### Passage shown

----

According to the figures, released under the Freedom of Information Act, Wakefield was paid £435,643 in fees, plus £3,910 expenses.

Wakefield’s work for the lawyers began two years before he published his now notorious report in The Lancet medical journal in February 1998, proposing a link between the vaccine and autism.

This suggestion, followed by a campaign led by Wakefield, caused immunisation rates to slump from 92% to 78.9%, although they have since partly recovered. In March this year the first British child in 14 years died from measles.

Later The Lancet retracted Wakefield’s claim and apologised after a Sunday Times investigation showed that his research had been backed with £55,000 from lawyers, and that the children in the study used as evidence against the vaccine were also claimants in the lawsuit.

At the time Wakefield denied any conflict of interest and said that the money went to his hospital, not to him personally. No disclosure was made, however, of the vastly greater sums that he was receiving directly from the lawyers.

The bulk of the amount in the new figures, released by the Legal Services Commission (LSC), covers an eight to 10-year period. All payments had to be approved by the courts.

Those who received money include numerous Wakefield associates, business partners and employees who had acted as experts in the case.

Five of his former colleagues at the Royal Free hospital, north London, under whose aegis The Lancet paper was written, received a total of £183,000 in fees, according to the LSC.

Wakefield now runs a business in Austin, Texas, two of whose employees are listed as receiving a total of £112,000 in fees, while a Florida physician, who appointed the former surgeon as his “director of research”, was paid £21,600, the figures show.

All have appeared in media reports as apparently confirming Wakefield’s claims.

It is understood that the payments — for writing reports, attending meetings and in some cases carrying out research — were made at hourly rates varying between £120 and £200, or £1,000 a day.

“There was a huge conflict of interest,” said Dr John March, an animal vaccine specialist who was among those recruited. “It bothered me quite a lot because I thought, well, if I’m getting paid for doing this, then surely it’s in my interest to keep it going as long as possible.”

March, who the LSC allowed almost £90,000 to research an aspect of Wakefield’s theories, broke ranks this weekend to denounce both the science of the attack and the amount that the case had cost in lawyers’ and experts’ fees.

----

### Extracted data
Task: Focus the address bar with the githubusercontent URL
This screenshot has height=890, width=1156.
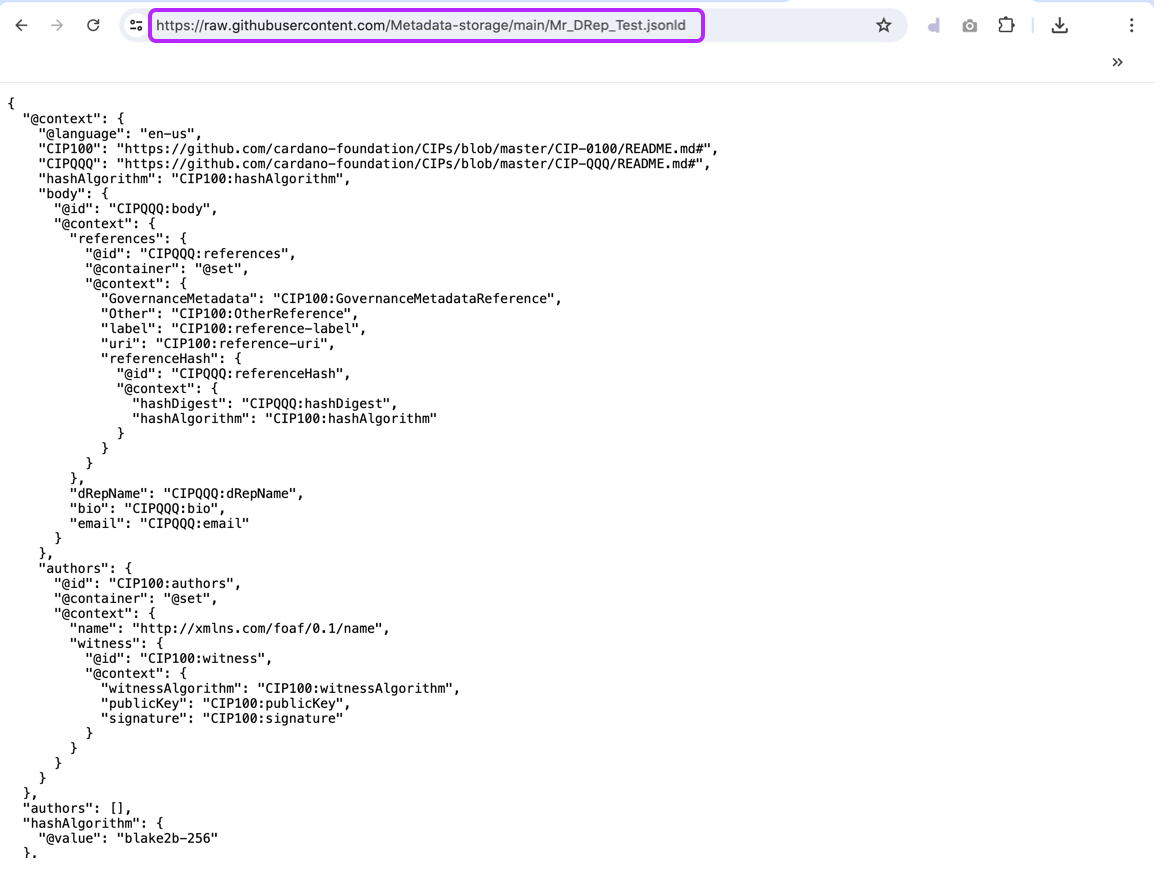Action: click(425, 26)
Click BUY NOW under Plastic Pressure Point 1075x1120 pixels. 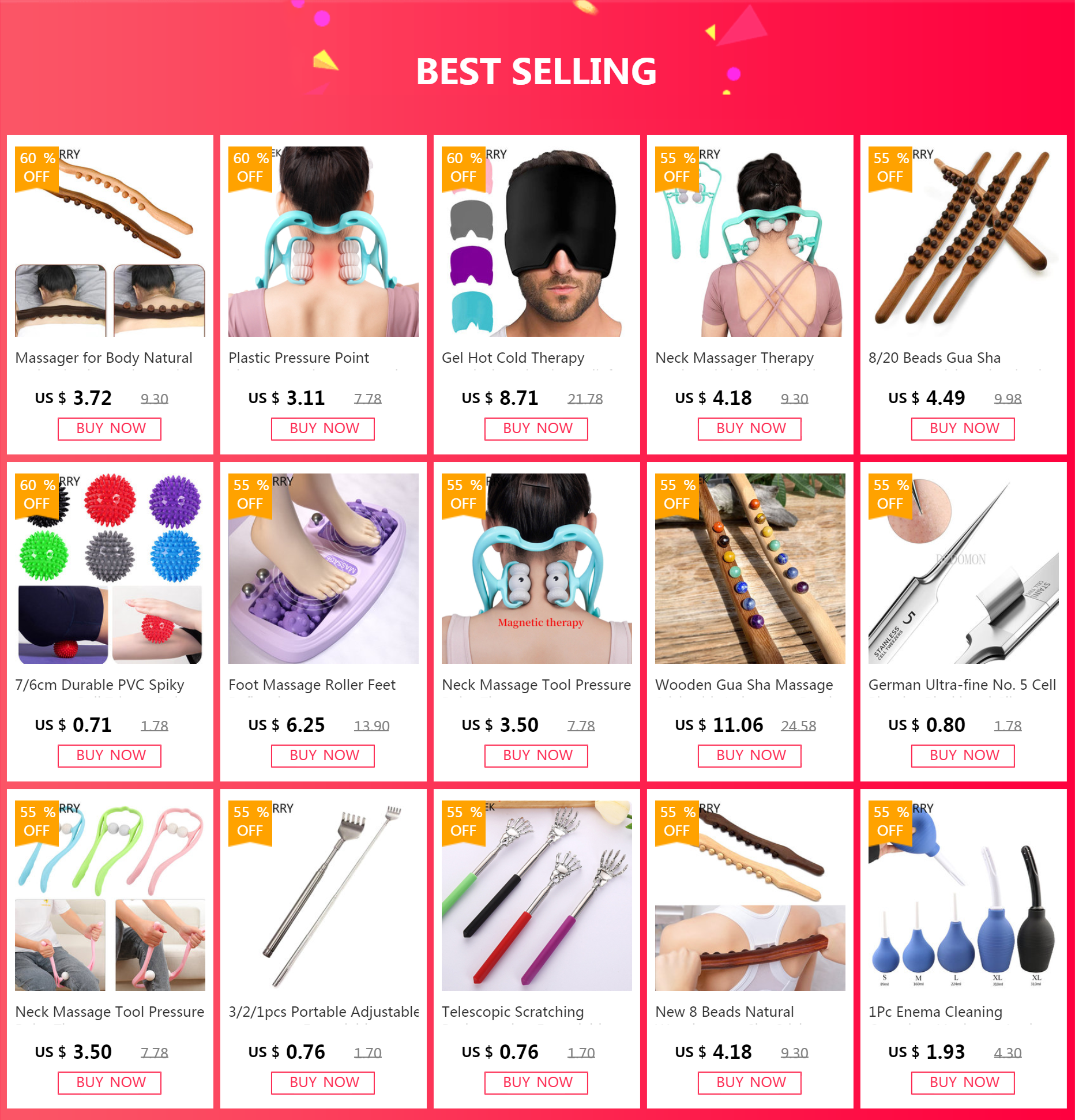[323, 429]
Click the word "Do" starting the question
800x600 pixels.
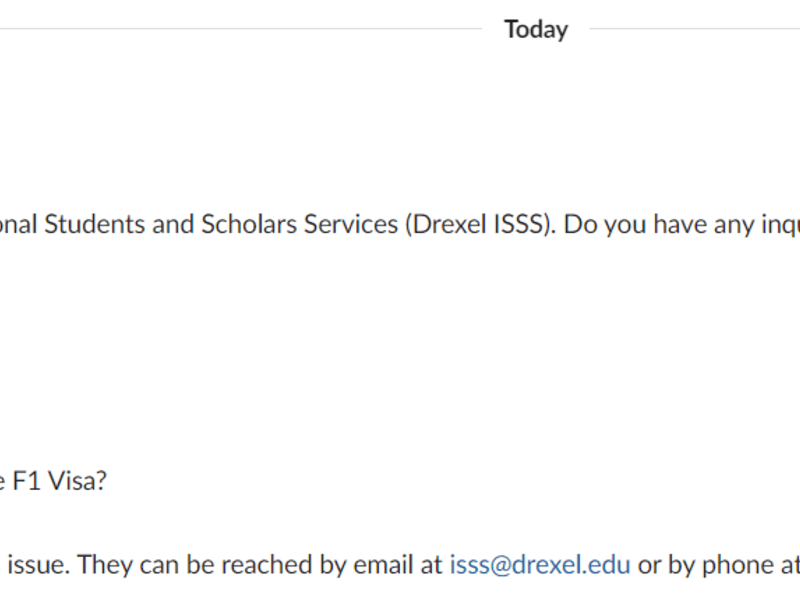578,224
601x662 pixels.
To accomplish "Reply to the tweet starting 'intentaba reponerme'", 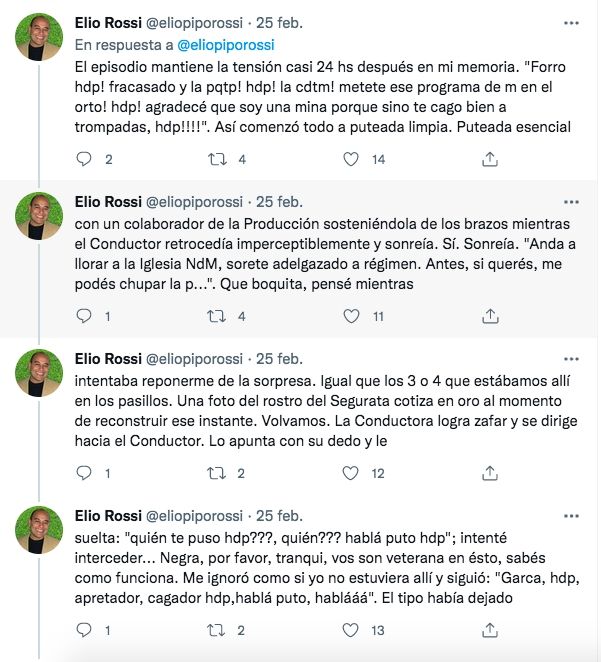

----

### Problems to solve
a) Edit the Wakefield article by giving it again from "This suggestion, followed" up to and including "died from measles.", with "immunisation" changed to "vaccination".
b) List every sum in pounds above £10,000 that the Wakefield article mentions.
c) Please continue the Wakefield article from where it stops.
The records have no connection to the Wakefield article.

### Answers given
a)
This suggestion, followed by a campaign led by Wakefield, caused vaccination rates to slump from 92% to 78.9%, although they have since partly recovered. In March this year the first British child in 14 years died from measles.

b)
£435,643
£55,000
£183,000
£112,000
£21,600
£90,000

c)
“The ironic thing is they were always going on about how, you know, how we’ve hardly got any money compared with the other side, who are funded by large pharmaceutical companies. And I’m thinking, judging by the amounts of money you’re paying out, the other side must be living like millionaires,” he said.

Also among those named as being paid from the legal aid fund was a referee for one of Wakefield’s papers, who was allowed £40,000. A private GP who runs a single vaccines clinic received £6,000, the LSC says.

Following The Sunday Times investigation, immunisation rates have risen and the General Medical Council launched an inquiry. This is due to culminate in a three-month hearing next summer, where Wakefield faces charges — which he denies — of dishonesty over his research.

The LSC is also unlikely to escape criticism. Three years ago the commission, which administers a £2 billion budget to give poor people access to justice, acknowledged that the attempt to make a case against MMR with taxpayers’ money was “not effective or appropriate”.

The total cost for the attack on the vaccine was £14,053,856, plus Vat.

Following media campaigning, lawyers eventually registered 1,600 claimants in the lawsuit. None received any money.

This weekend Earl Howe, a Conservative party health spokesman, called for a parliamentary inquiry. “It’s astonishing,” he said. “This is crying out for select committee scrutiny.”

Wakefield said in a statement that he had worked on the lawsuit for nine years, charged at a recommended rate, and gave money to charity.

“This work involved nights, weekends and much of my holidays, such that I saw little of my family during this time,” he said. “I believed and still believe in the just cause of the matter under investigation.”